Looking at the Relapse Clock from a CBT perspective, the idea of asking the question, ‘what time is it for you’ allows us to extract two important pieces of information: where they think they are and how they are feeling. The Relapse Clock gives them a visual example of reference, enabling both key-workers and others to understand at what stage they are. I asked Michelle to give me her summary and here are her words:
“…I have found [the Relapse Clock] helpful and the work we did has enabled a way to express how addiction feels, as sometimes it is hard to put into words.

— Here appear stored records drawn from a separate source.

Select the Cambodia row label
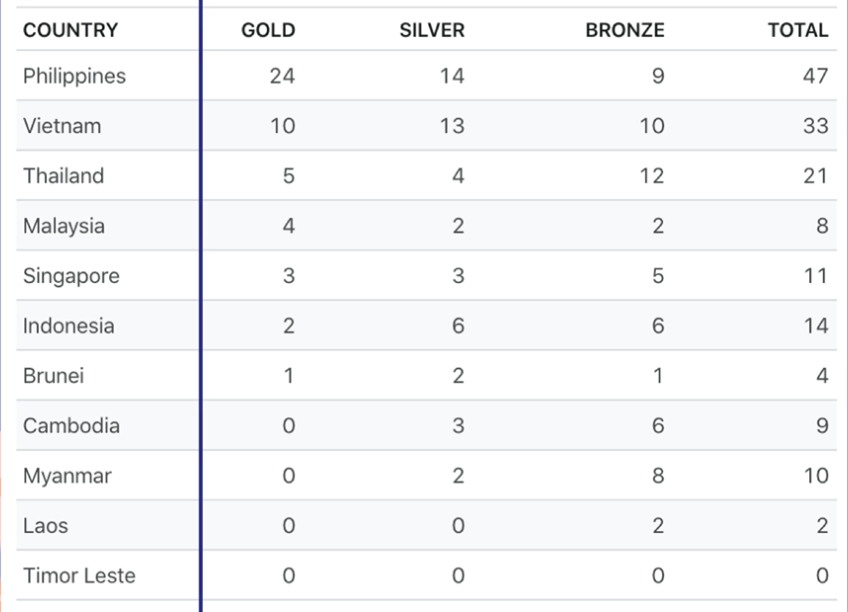 coord(72,426)

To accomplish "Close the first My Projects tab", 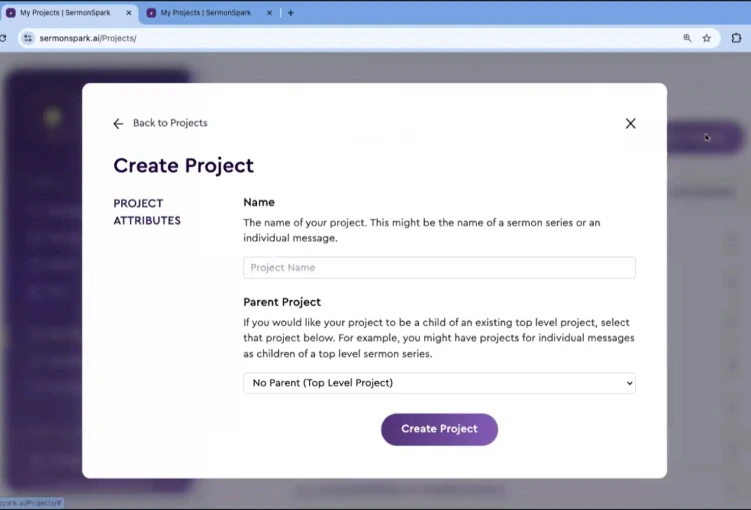I will pyautogui.click(x=128, y=13).
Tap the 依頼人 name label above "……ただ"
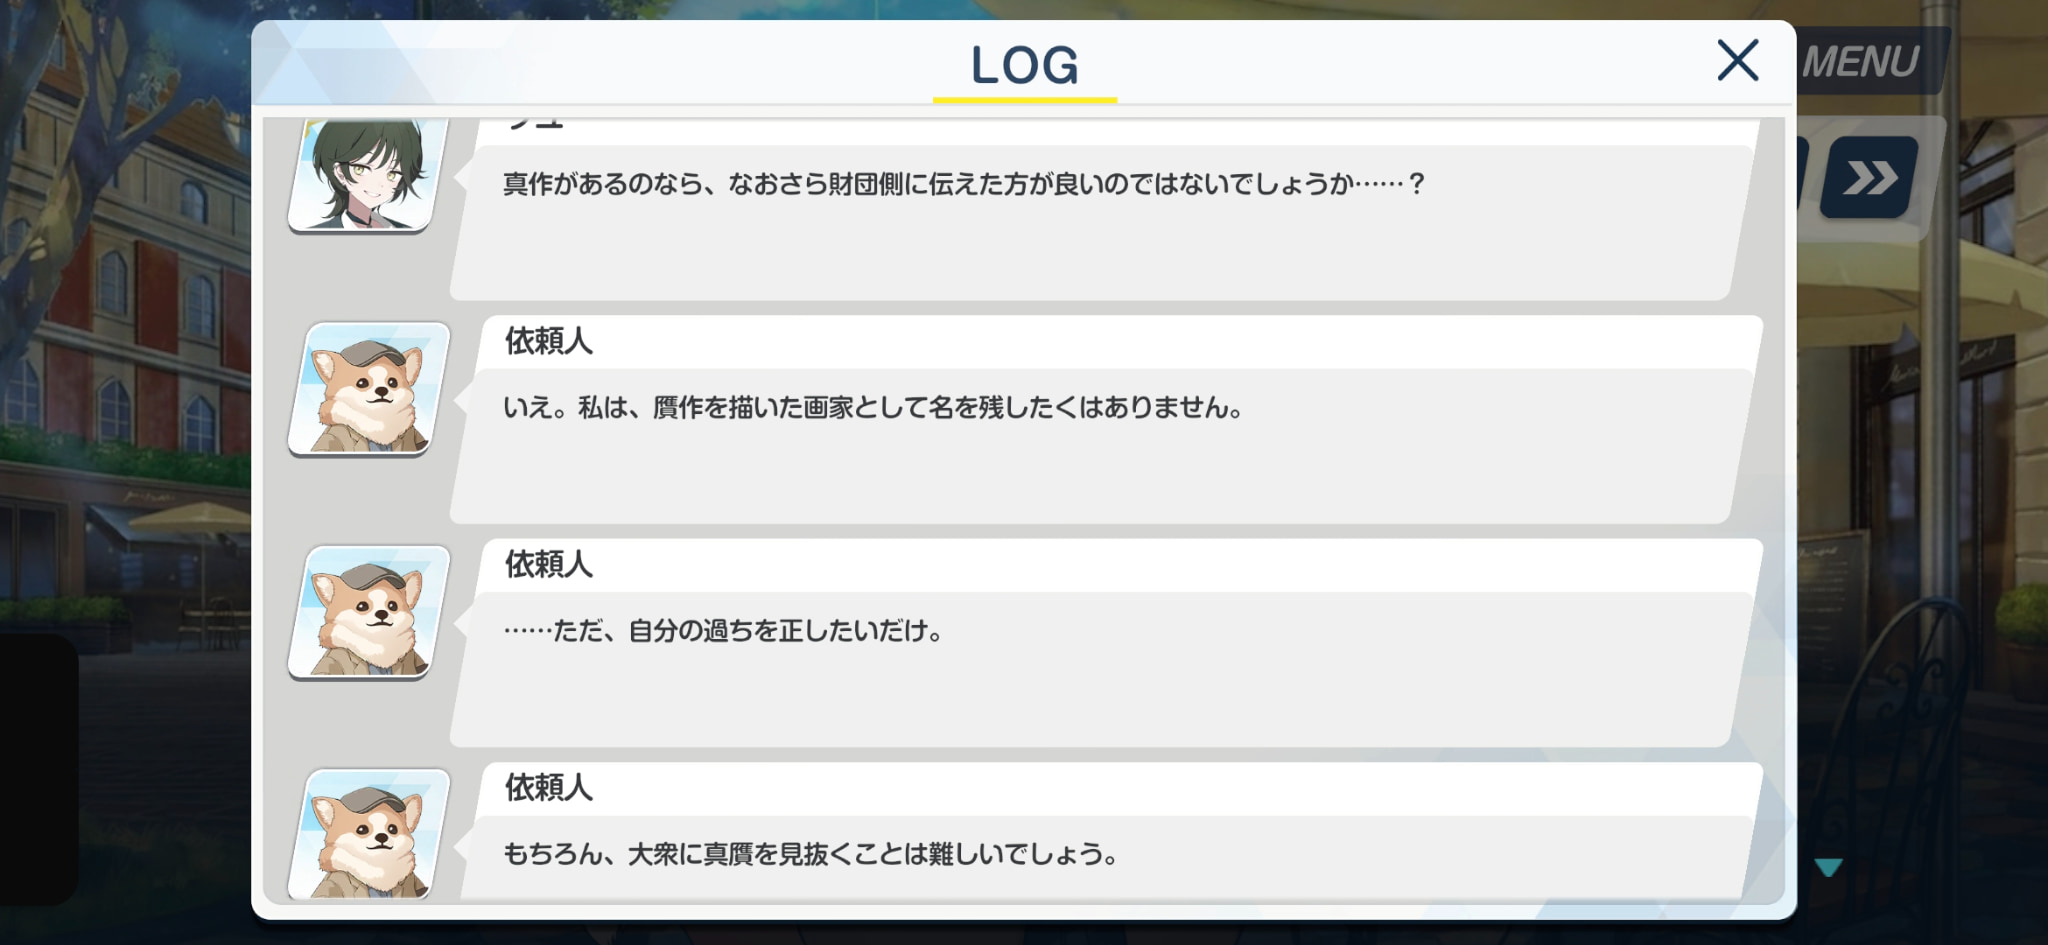The height and width of the screenshot is (945, 2048). (x=549, y=564)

Understanding…[at] what stages we need more support and at what time we relapse without a good clear plan in place. The fact that the hands represent emotional and actual I relate to so well and [I realise] that to remain in the amber to green zone is vital for my recovery. I have thoroughly enjoyed working on
this [for] the last eight weeks and definitely will be keeping the Recovery [Relapse] Clock with me on my recovery journey and strongly believe it would help anyone else to be able to relate to their addiction cycle.”